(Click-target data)
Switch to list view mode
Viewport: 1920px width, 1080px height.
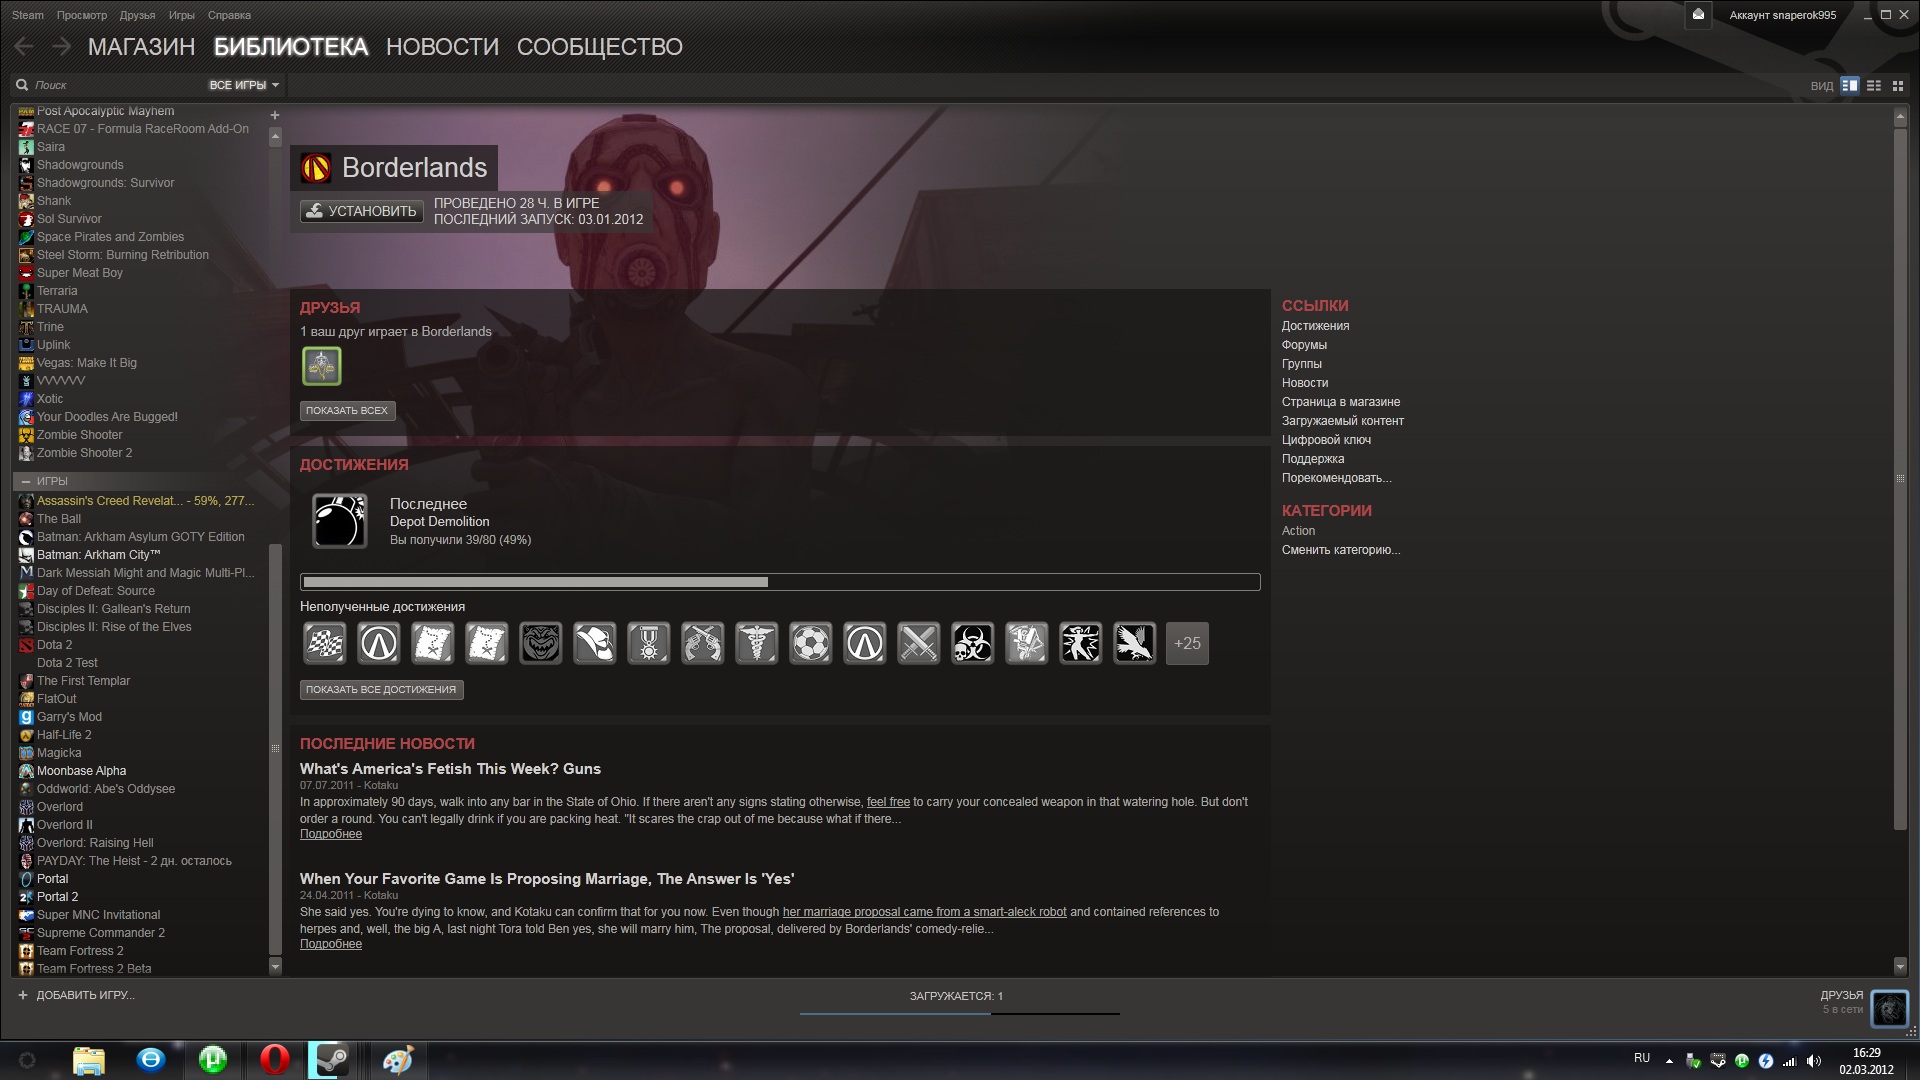(1874, 86)
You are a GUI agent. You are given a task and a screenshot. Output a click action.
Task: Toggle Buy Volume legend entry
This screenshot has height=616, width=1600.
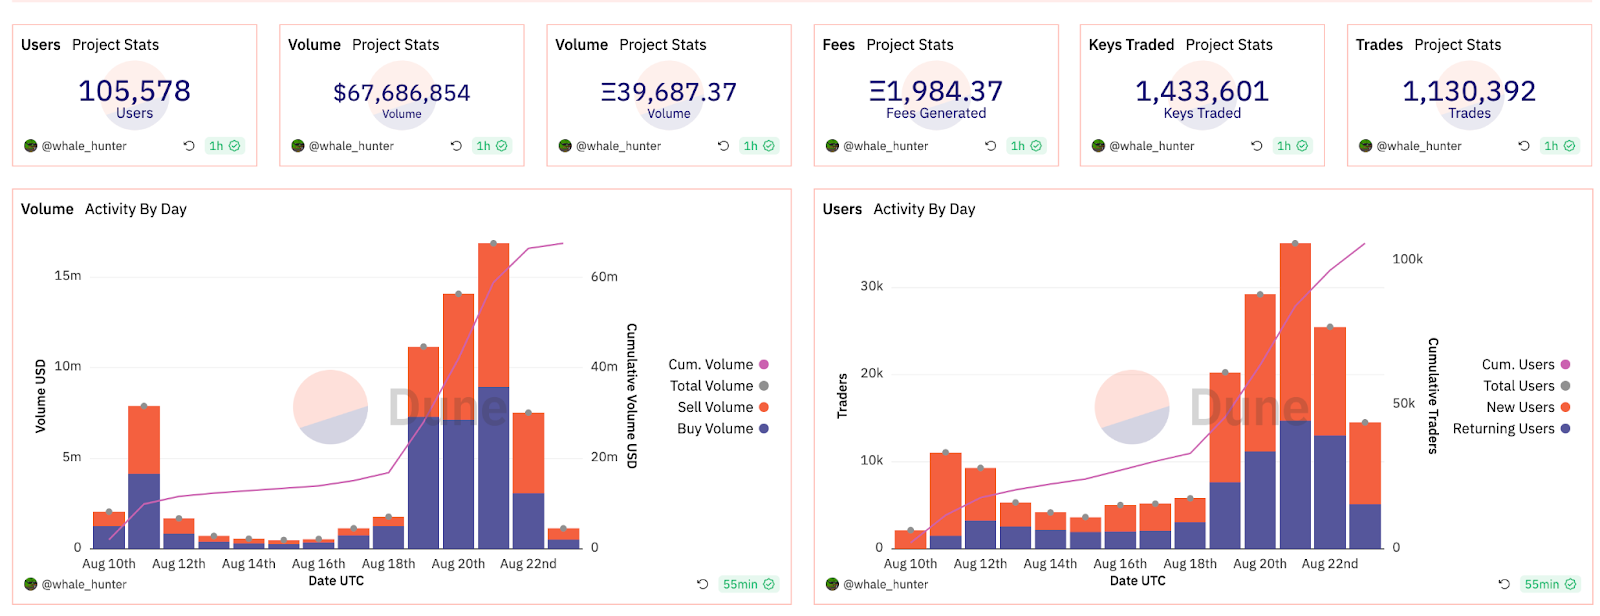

**EXERCISE GOAL**: Could you reproduce every line of the listing above word for word, omitting the pictures?

**SOLVED EXERCISE**:
Switch to list view mode
Viewport: 1920px width, 1080px height.
(1874, 86)
You are a GUI agent. You are given a task and a screenshot. Output a click action.
Task: Toggle Buy Volume legend entry
This screenshot has height=616, width=1600.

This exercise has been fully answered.